Canada lowered its forecast for domestic wheat production, and farmers will harvest more canola than previously estimated, the government’s statistics agency said today.
Wheat output will drop to 27.5 million metric tons from a record 37.5 million in 2013, Statistics Canada said in a report. The average estimate of analysts surveyed by Bloomberg was 27.7 million, the same as the government forecast in August. The canola crop will reach 14.1 million tons, compared with the prior projection of 13.9 million and a record 18.0 million last year. The latest figure matched analysts’ estimate.
Wet weather delayed seeding across parts of the prairies, and harvest progress was slowed by rain and below-average temperatures. Statistics Canada said that at the time of the survey, "some prairie farmers reported harvest areas being subject to damaging weather events, such as hail and snow."

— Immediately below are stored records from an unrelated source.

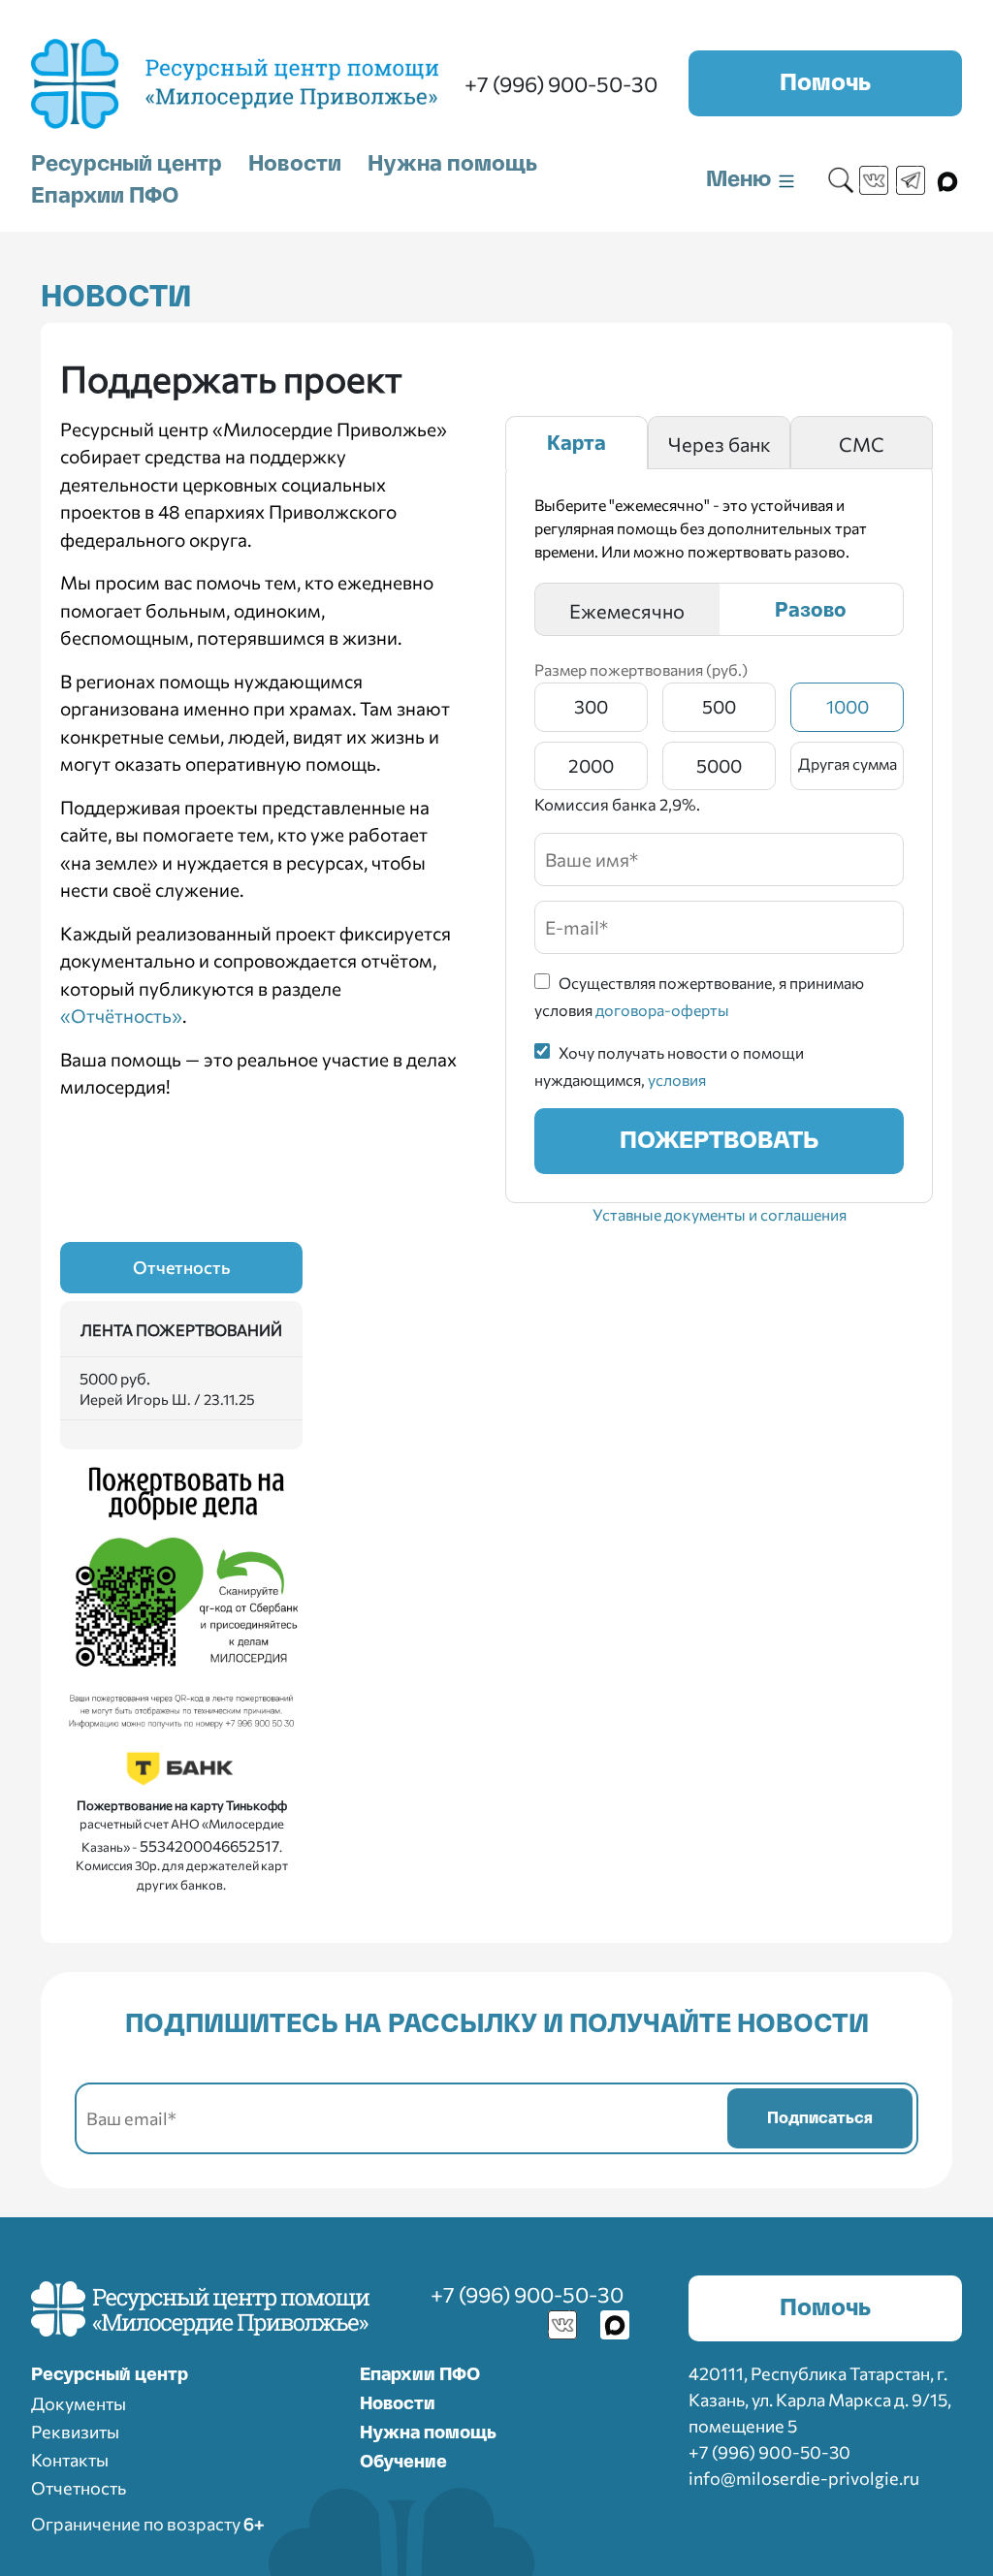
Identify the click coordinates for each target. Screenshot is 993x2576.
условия (677, 1079)
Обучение (403, 2462)
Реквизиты (75, 2431)
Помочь (825, 83)
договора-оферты (662, 1010)
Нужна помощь (452, 164)
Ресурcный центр (109, 2375)
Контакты (70, 2459)
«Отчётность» (121, 1015)
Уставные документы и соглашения (720, 1214)
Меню (741, 179)
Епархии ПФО (105, 196)
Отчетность (181, 1267)
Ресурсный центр (126, 164)
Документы (78, 2403)
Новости (294, 164)
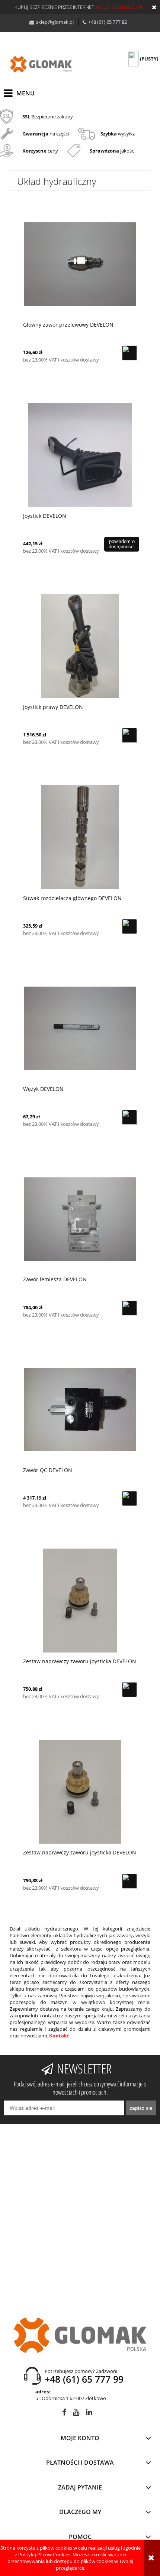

"The data was gathered too early to tell us what the crop is," said Ken Ball, a senior commodity futures adviser at PI Financial in Winnipeg, Manitoba, said in a telephone interview. "It’s difficult to know how much we’re going to get."
The government survey covered about 9,300 farmers from Sept. 4 to Sept. 14.
Spring-wheat output will fall 27 percent to 19.9 million tons, while durum will decline 27 percent to 4.8 million. Soybean production is expected to climb to 6 million tons, surpassing the all-time high of 5.4 million tons a year earlier, the government agency said.
Very little of the crop was combined during the survey period, and the canola harvest is still only 50 percent to 60 percent complete across the prairies, Ball said.
Canola prices are unlikely to change as a result of the estimates due to "overwhelming" supplies of U.S. oilseed, he said. Some processors can substitute soybeans for canola.
U.S. soybean output will rise to an all-time high of 3.913 billion bushels this year, the Department of Agriculture said Sept. 11. Canada is the world’s largest canola grower.
Canola prices declined 11 percent this year through yesterday on ICE Futures Canada in Winnipeg. Wheat futures on the Minneapolis Grain Exchange slid 16 percent.
Farmers in Saskatchewan, Canada’s largest producer of spring wheat and canola, combined 68 percent of the crops as of Sept. 29, down from 79 percent a year earlier and the five-year average of 72 percent, according to a provincial report.
Farmers collected record supplies of wheat and canola in 2013 amid higher average yields. Yields are expected to decline in 2014, and total crop production is forecast to decrease by 20 percent to 76 million tons, Agriculture and Agri-Food Canada said in a Sept. 18 report.